Monday, January 19, 2009

You never know when you’ve reached the summit

Peanut had earned his nickname the day he stripped for his first communal shower in boarding school.
But those days were behind him. Tonight he was David Hastings Bouwer. That was his given name, which had been entered in the charge book upon his admission to the Brixton police station holding cells.
Like a fool he’d had his wallet in his jeans and his pseudonym of David Gilmore had been found out for what it was.
That’s the thing with streaking. You have to leave your clothes somewhere before embarking on the actual streak. So any authority figure – like the Campus Square Mall security guard – has to simply wait by your clothes in order to apprehend you.
And unfortunately Peanut’s security guard had gone the whole hog and called the bladdy police on him. For streaking! At 1am through a deserted shopping mall! For fuck’s sake.
Such injustice.
So now, here he was. Topless in his jeans in the Brixton holding cells, holding forth.
“Do you know who my father is? Do you have any idea who my father is? Have you heard of Willie Bouwer? He’s the dean of the University of Johannesburg. He knows everybody in the cops. Hey you! Mr policeman. What’s your name? Lemme see your badge. You! Radebe! My dad knows your boss! My dad will have you fired for this. He’s the dean of the varsity. Hey you! Come back here!”
At the time of this outburst, Peanut was 20 years old and poised – topless – at the cusp of his life.
Psychologists have confirmed that the speed at which humans perceive time passing accelerates as we age. These scientists have even been able to identify the exact rate of this acceleration. They have determined that if a person lives to be 80, according to their perception of time, 20 will be the midpoint of their life.
So, at exactly 20 years, four months and three days of age, David Hastings Bouwer, aka Peanut, aka David Gilmore, stands astride the peak of the mountain that comprises his experience on earth.
Without even knowing it, he has summited. Like a runner running a marathon without distance markers, he has passed the 21km mark without noticing.
Peanut’s interminable three years at Happy Campers play school, his endless twelve years at Melville Primary and Roosevelt Park High and this last couple of.. gee, it’s already been a year at varsity. Those years have taken him to the halfway mark of his life. If not beyond.
But of course, Peanut is comfortably oblivious to this.
Still warm from the beer, fearless from the cosy family upbringing and uninhibited from the privilege of being surrounded by friends, he shouts the odds and threatens the charge-office cops with his father’s social connections.
But his father will not get him out of this one. There are limits to even his well-connectedness. So Peanut’s wild, angry night will become a cold uncomfortable weekend. He will notice he is no longer surrounded by friends.
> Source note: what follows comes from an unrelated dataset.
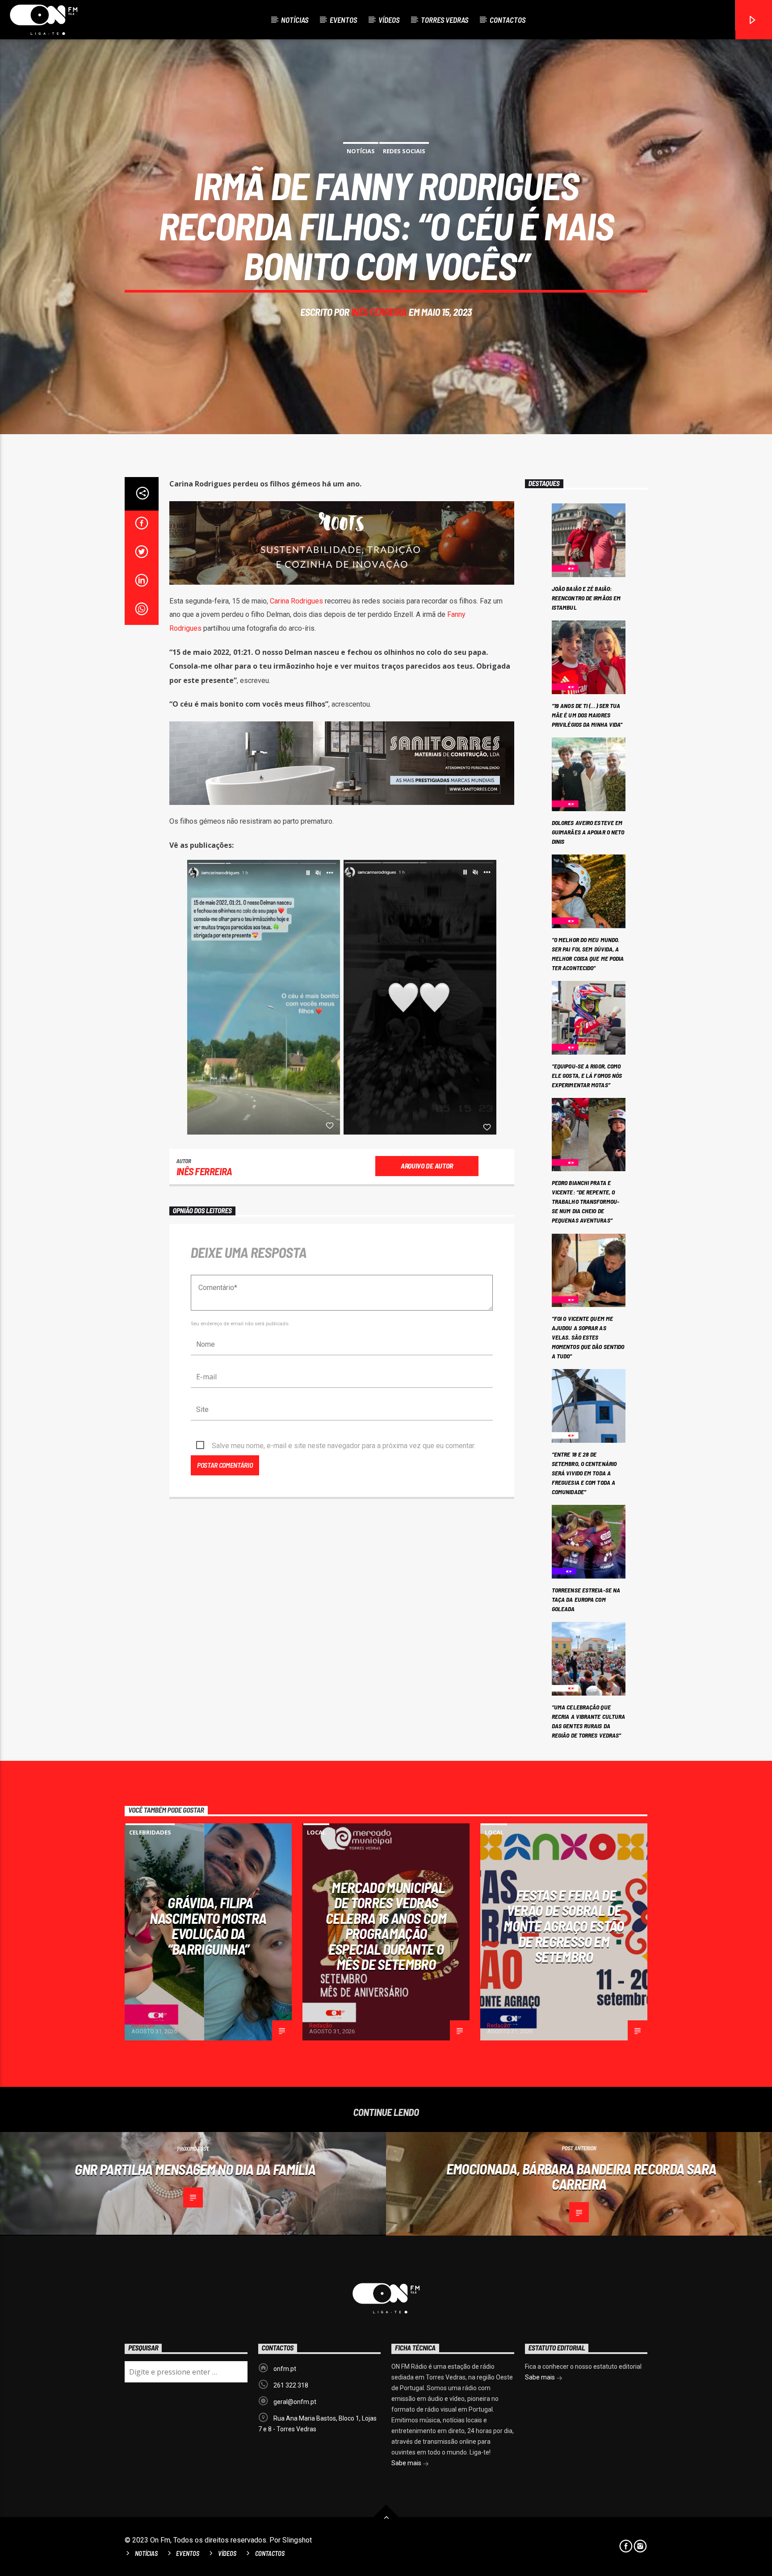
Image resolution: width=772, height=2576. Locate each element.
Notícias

He will appear broken, hungry and pale in court on Monday morning, where he will sit in magistrates court alongside the poor, the unlucky, the devious and the lazy and wait for his case to be remanded.
Friday night will be his last streaking episode. Peanut will meet Megan, his first serious girlfriend, at the post-exam student night at the Roxy. They will be living together in a digs in 7th Avenue by the beginning of next year.
She will be pregnant in a year’s time.
Their daughter will be named Mackenzie.
They will not marry, but Peanut will start calling himself David and take a job as an insurance broker to support his family. Peanut and Megan will part ways in early 2008. He will marry for the first time at the age of 32 and have another two children. A lawyer and a musician.
Megan will stay with her mom and she will later work in sales at a TV station.
David will take up marathon running at the age of 46. To get away from the wife and kids.
He will finish 11 Comrades, eight Two Oceans, three Sunrise Monsters and one Om Die Dam before suffering a heart attack on the road outside Hartbeespoort aged 60.
He will collapse just inside the yellow line, clutching his chest and he will stare up at the blue highveld sky and think to himself, “Time goes by so fast.”